#### WHAT YOU HAVE TO DO
Pick out every line of the material below that contains the word "Task" and copy each one. Match the capitalization exactly.

#### EXERCISE INPUTS
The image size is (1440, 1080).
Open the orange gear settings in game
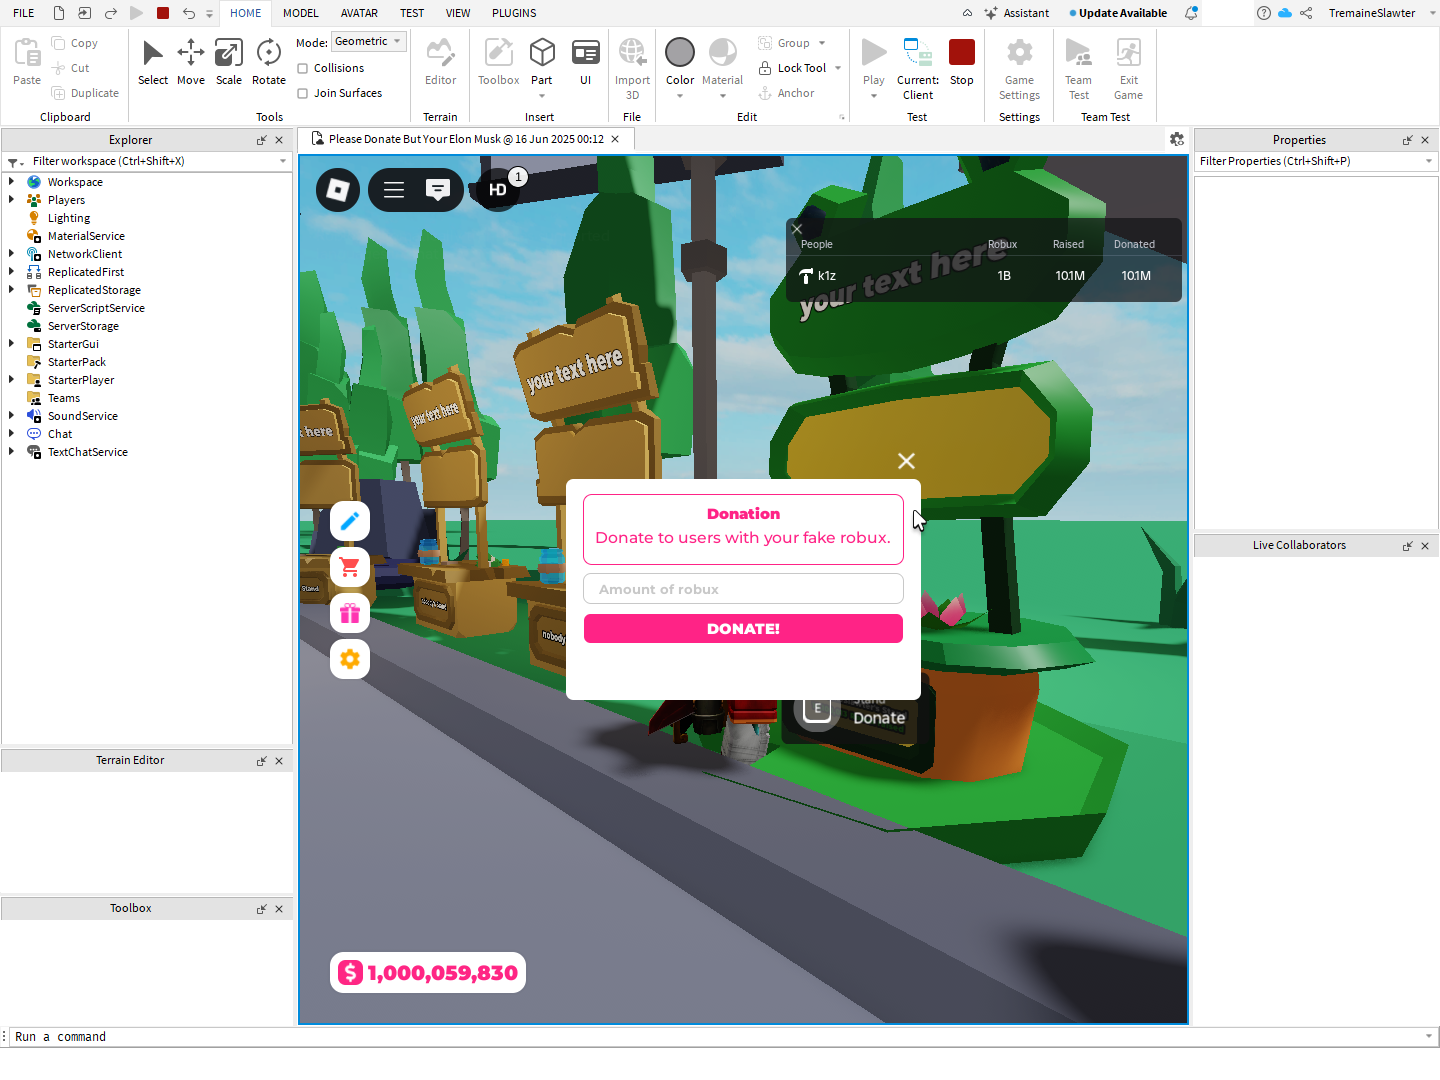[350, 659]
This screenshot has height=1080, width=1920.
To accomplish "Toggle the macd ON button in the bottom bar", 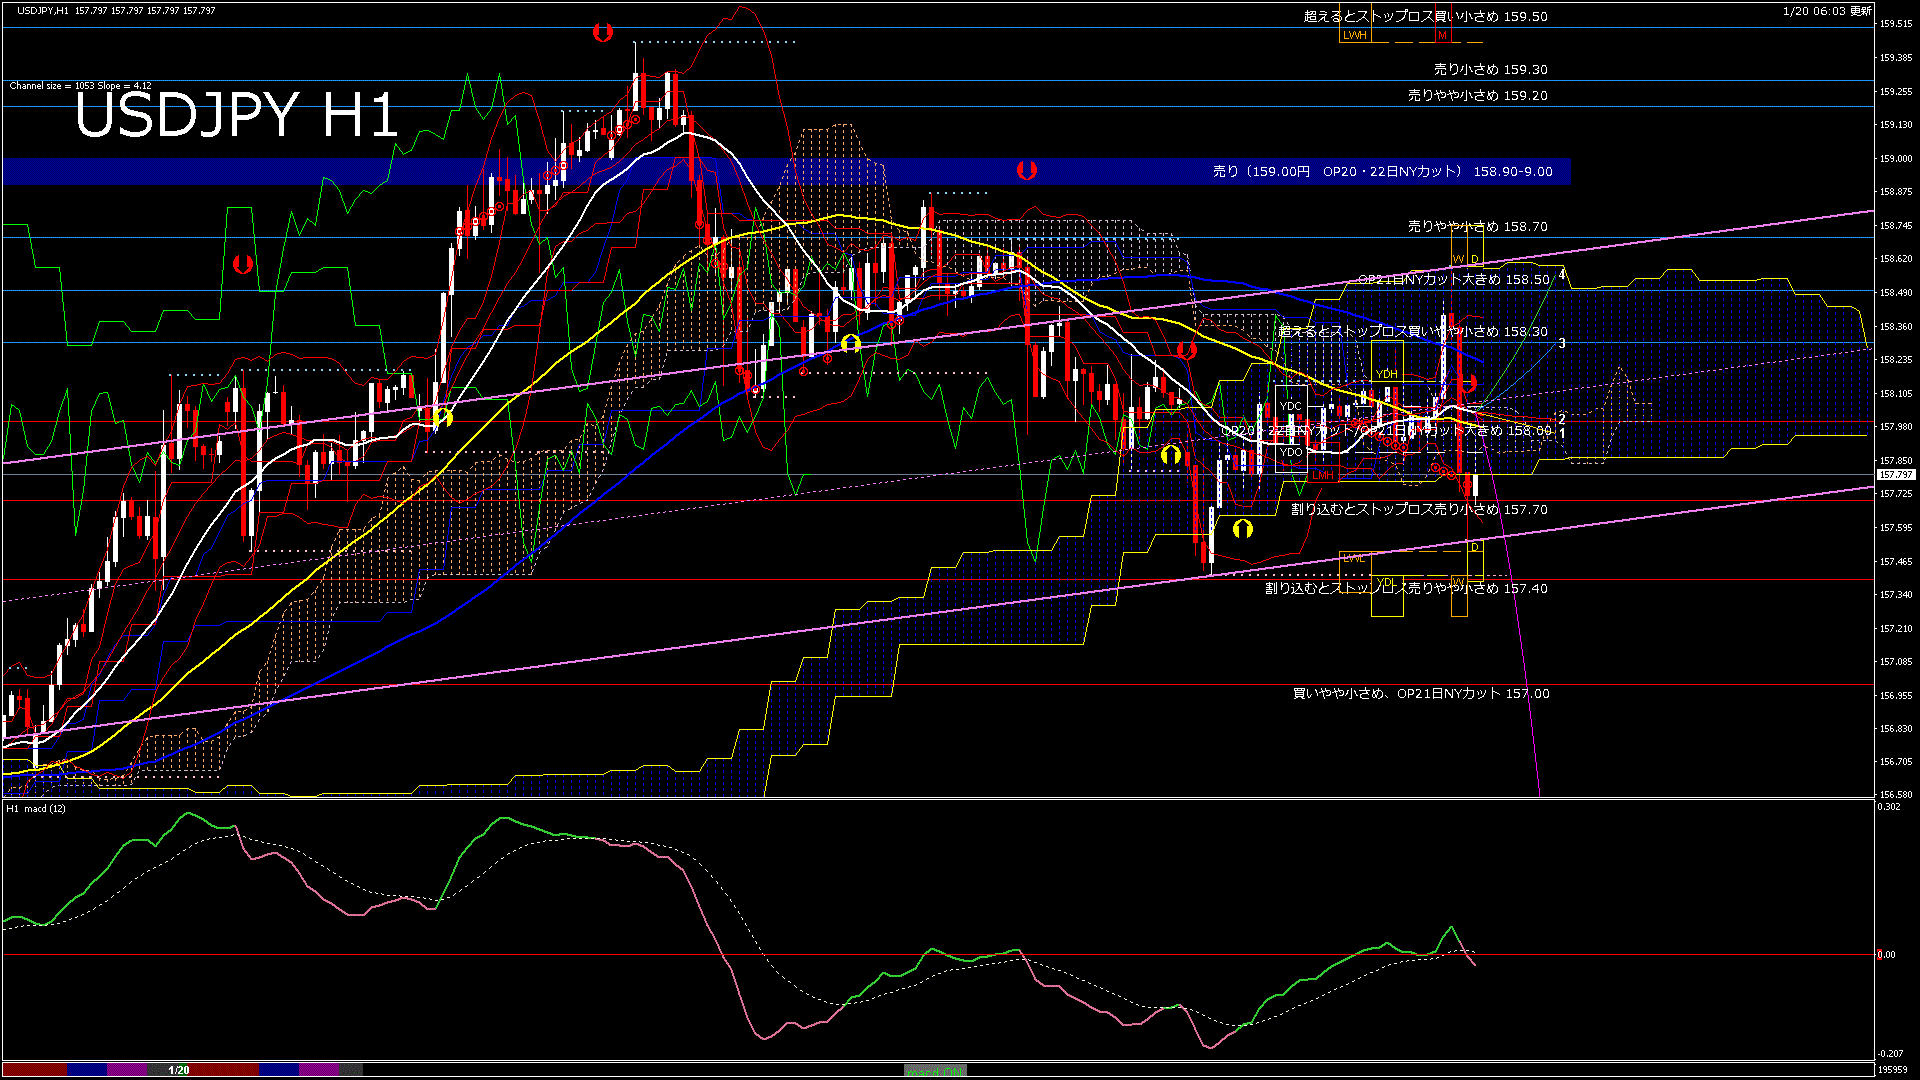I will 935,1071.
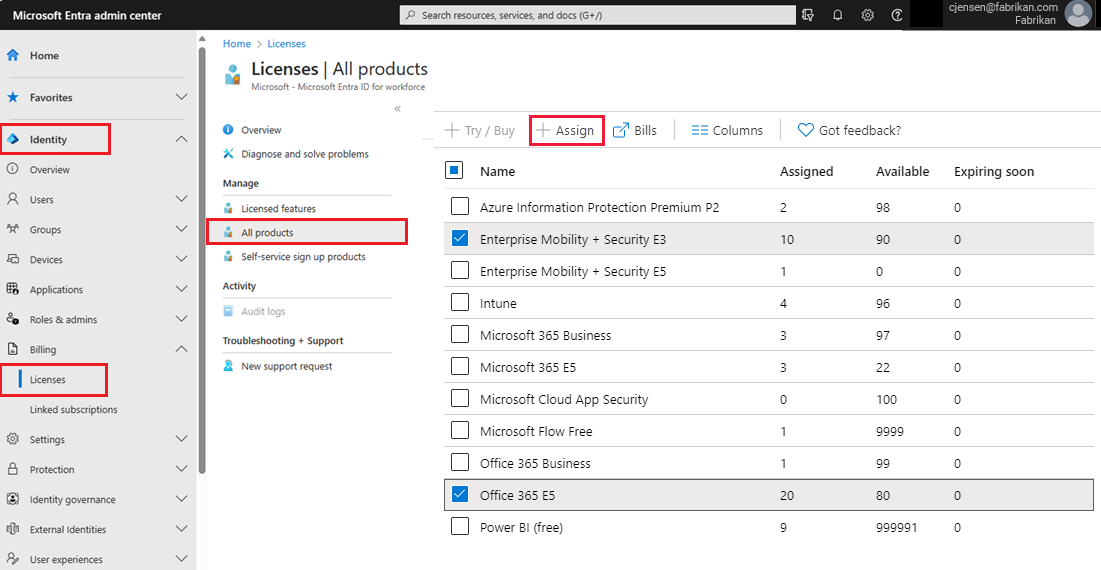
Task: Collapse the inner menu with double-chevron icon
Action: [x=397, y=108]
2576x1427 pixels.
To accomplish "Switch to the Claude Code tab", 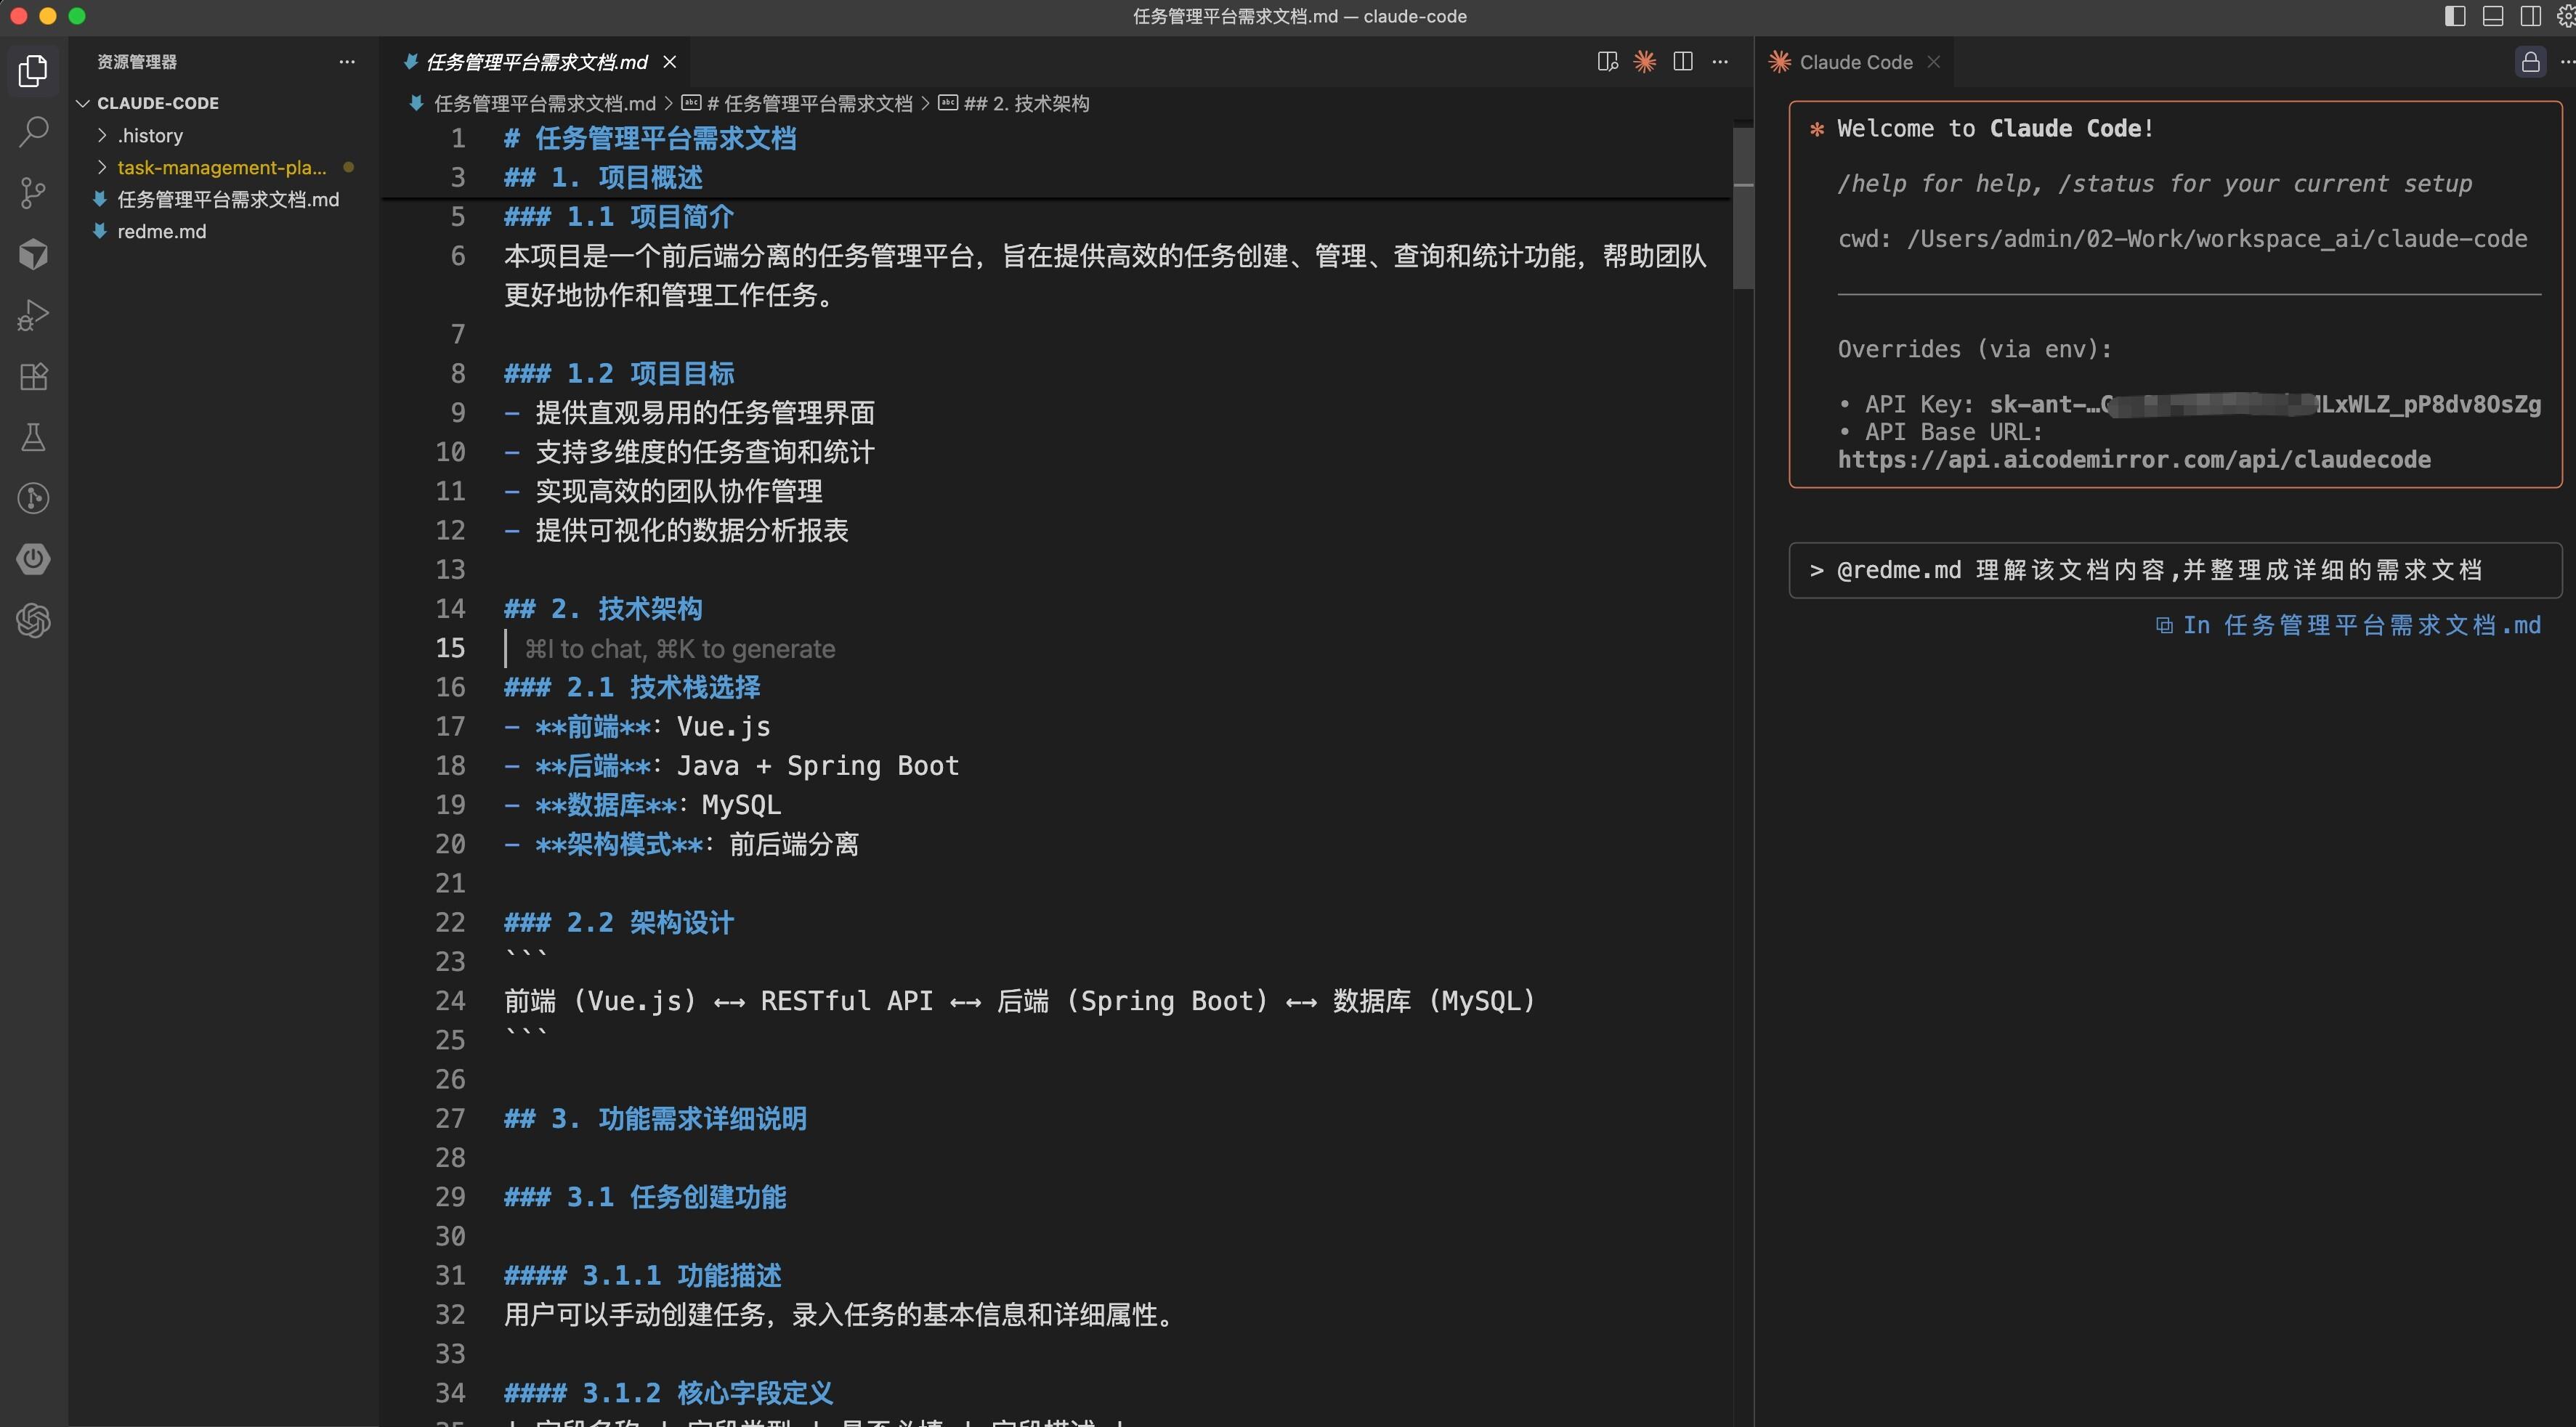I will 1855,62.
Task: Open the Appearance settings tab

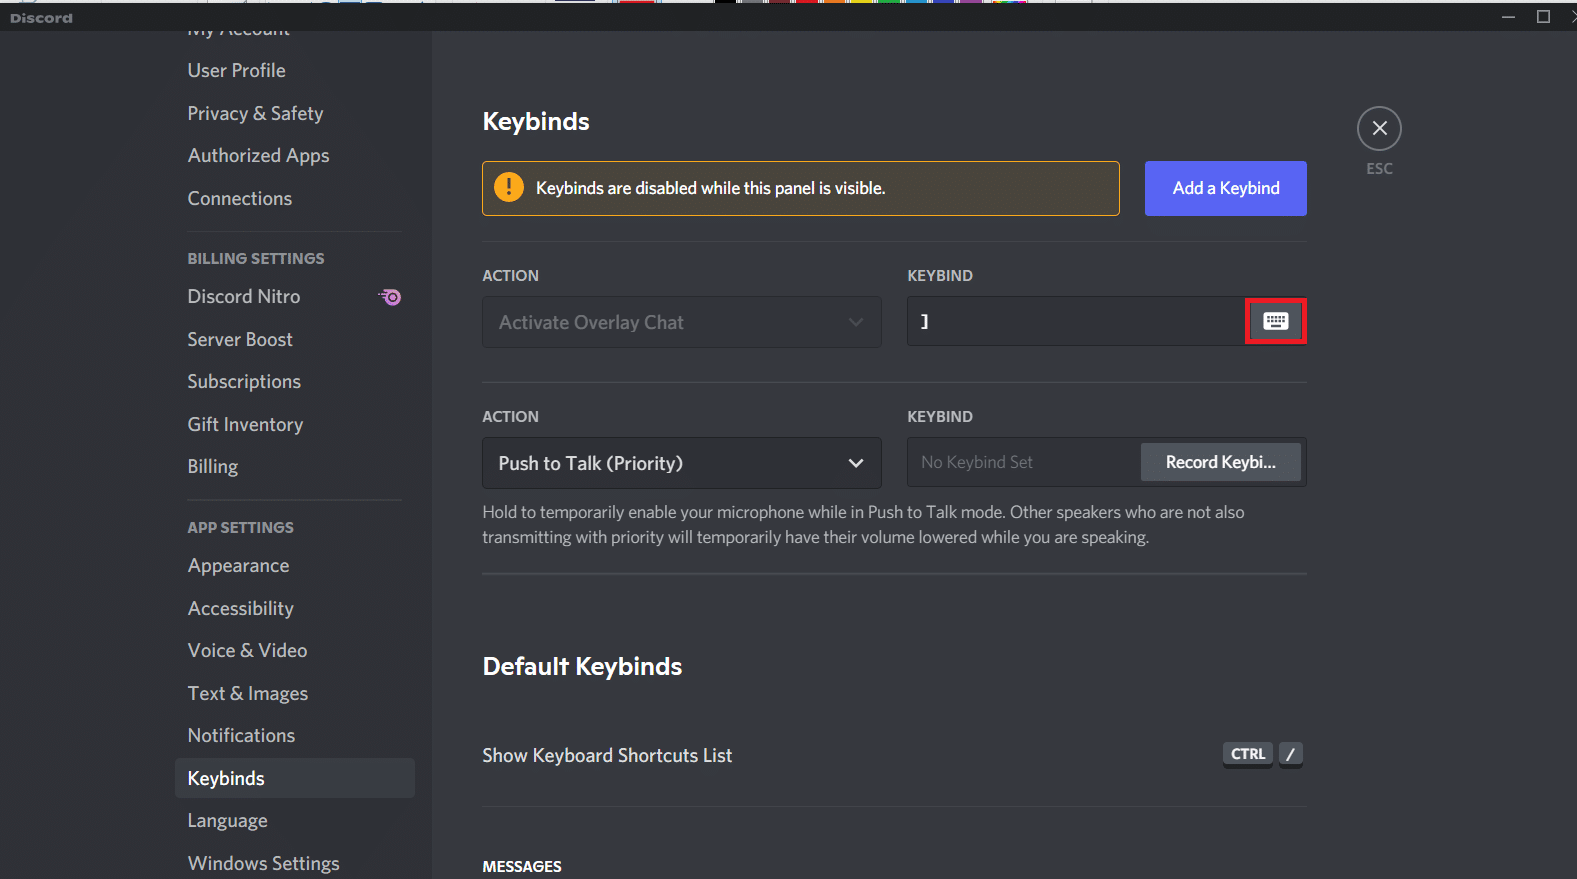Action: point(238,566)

#### CORRECT ANSWER
Task: Collapse the inner menu with double-chevron icon
Task: Open the Appearance settings tab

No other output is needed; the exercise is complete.